This article was published as a part of the Data Science Blogathon.
Text mining utilizes different AI technologies to automatically process data and generate valuable insights, enabling companies to make data-driven decisions.
Text mining identifies facts, relationships, and assertions that would otherwise remain buried in the mass of textual big data. Once extracted, this information is converted into a structured form that can be further analyzed, or presented directly using clustered HTML tables, mind maps, charts, etc.
Text Mining saves time and is efficient to analyze unstructured data which forms nearly 80% of the world’s data.
For example, Text Mining can be used to filter irrelevant e-mail using certain words or phrases. Such emails will automatically go to spam. Text Mining will also send an alert to the email used to remove the mails with such offending words or content.
Text Mining tools and techniques are rapidly penetrating industries right from academia and healthcare to businesses and social media platforms. Here are a few most common text mining applications around us:
Risk Management: One of the primary causes of failure in the business sector is the lack of proper risk analysis. Since text mining tools and technologies can gather relevant information from thousands of text data sources and create links between the extracted insights, it allows companies to access the right information at the right moment and boost their abilities to mitigate potential risks.
Fraud Detection: Finance and Insurance companies mainly utilizes this opportunity. By combining the outcomes of text analyses with relevant structured data these companies process claims swiftly as well as detects and prevents fraud more efficiently.
Business Intelligence: Apart from providing profound insights into customer behavior and trends, text mining techniques also help companies to analyze the strengths and weaknesses of their rivals, thus, giving them a competitive advantage in the market.

» Excerpted records:
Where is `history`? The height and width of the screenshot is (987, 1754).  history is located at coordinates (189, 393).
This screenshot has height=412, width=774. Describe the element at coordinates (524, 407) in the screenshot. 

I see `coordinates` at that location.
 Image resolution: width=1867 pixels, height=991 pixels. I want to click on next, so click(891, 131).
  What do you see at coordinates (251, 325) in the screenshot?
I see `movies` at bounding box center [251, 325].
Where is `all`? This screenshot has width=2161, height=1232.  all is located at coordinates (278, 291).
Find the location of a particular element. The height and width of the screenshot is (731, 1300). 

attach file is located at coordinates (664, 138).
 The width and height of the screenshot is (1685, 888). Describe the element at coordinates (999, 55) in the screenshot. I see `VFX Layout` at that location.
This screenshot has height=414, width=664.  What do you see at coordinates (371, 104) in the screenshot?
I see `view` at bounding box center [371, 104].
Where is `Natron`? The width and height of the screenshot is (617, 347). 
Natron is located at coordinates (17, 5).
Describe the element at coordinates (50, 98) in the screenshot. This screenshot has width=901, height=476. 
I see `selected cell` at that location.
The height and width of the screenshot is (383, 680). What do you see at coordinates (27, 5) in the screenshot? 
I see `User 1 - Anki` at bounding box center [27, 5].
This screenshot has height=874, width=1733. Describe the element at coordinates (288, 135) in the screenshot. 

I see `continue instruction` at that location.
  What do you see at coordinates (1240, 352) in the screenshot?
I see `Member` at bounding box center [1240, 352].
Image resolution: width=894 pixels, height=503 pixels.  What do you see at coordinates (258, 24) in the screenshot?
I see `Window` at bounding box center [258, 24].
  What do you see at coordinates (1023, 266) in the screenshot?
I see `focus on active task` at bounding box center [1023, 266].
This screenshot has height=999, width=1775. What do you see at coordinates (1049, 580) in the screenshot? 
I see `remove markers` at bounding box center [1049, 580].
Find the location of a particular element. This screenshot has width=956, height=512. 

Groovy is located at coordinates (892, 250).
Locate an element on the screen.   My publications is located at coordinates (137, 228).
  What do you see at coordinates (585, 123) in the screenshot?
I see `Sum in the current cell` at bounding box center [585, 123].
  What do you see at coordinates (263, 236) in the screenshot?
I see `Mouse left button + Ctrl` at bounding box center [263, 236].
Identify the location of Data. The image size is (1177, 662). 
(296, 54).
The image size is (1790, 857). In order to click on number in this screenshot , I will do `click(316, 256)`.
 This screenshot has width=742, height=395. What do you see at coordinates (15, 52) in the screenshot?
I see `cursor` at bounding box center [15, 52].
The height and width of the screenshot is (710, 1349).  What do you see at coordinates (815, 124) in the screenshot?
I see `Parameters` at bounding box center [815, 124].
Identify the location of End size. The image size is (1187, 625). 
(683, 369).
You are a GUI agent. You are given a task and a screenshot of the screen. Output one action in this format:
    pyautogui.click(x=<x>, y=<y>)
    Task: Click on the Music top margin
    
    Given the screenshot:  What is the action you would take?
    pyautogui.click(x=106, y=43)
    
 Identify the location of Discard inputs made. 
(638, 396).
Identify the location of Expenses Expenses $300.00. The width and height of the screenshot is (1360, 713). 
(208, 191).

» Task requirements:
[A] Rewrite everything in the rows from the line containing "You are a GUI" down through the end of the rows, changing "location" to "position" and leaving everything else as it is.
[B] Write the next part of the article on text mining, picking up after its last paragraph.

» Replies:
[A]
You are a GUI agent. You are given a task and a screenshot of the screen. Output one action in this format:
    pyautogui.click(x=<x>, y=<y>)
    Task: Click on the Music top margin
    
    Given the screenshot:  What is the action you would take?
    pyautogui.click(x=106, y=43)
    
 Identify the position of Discard inputs made. 
(638, 396).
Identify the position of Expenses Expenses $300.00. The width and height of the screenshot is (1360, 713). 
(208, 191).

[B]
Social Media Analysis: There are many text mining tools designed exclusively for analyzing the performance of social media platforms. These help to track and interpret the texts from news, blogs, emails, etc. Also, text mining tools can efficiently analyze the number of posts, likes, and followers on social media, thereby allowing people to understand the reaction of netizens who are interacting with their brand and online content. This analysis enables social media platforms to understand ‘what’s hot and what’s not’ for their target audience.
Customer Care Services: Text mining techniques like Natural Language Processing (NLP), are getting increasing importance in the field of customer care. Companies are investing in text analytics software to enhance their overall customer experience by accessing the textual data from surveys, customer feedback, calls, etc. aiming to a sharp reduction in the response time of the company.
Now, let us consider a case study for a better illustration of how actually text mining works and how to create word clouds using text mining, reasons one should use word clouds to present text data.
This case study can be seen as an example of Social Media Analysis as mentioned above. Here, I will process with Tweets about Indian Premier League IPL 2020 by following the link here.
“Text Mining is a technique that boosts the research process and helps to test the queries.”
For analysis, I will be using R and R studio, a language and environment for statistical computing and graphics. Why R? R provides a wide variety of statistical and graphical techniques and has a rich set of packages for Natural Language Processing (NLP) and generating plots, as well as for foundational steps involving loading the text file into a corpus, then cleaning and stemming the data before performing analysis. Moreover, It is open-source and easy to learn.
So, without any further discussion let’s dive deep into our case study.
Our dataset IPL_Tweets consists of 20231 observations and 19 variables. I used the read.csv() command for importing dataset; read.csv() is used for reading comma-separated value (csv) files, where a comma “,” is used as a field separator.
The variable names are obtained as:
colnames(IPL_Tweets)
Next, we will check for null values and duplicate values in the dataset.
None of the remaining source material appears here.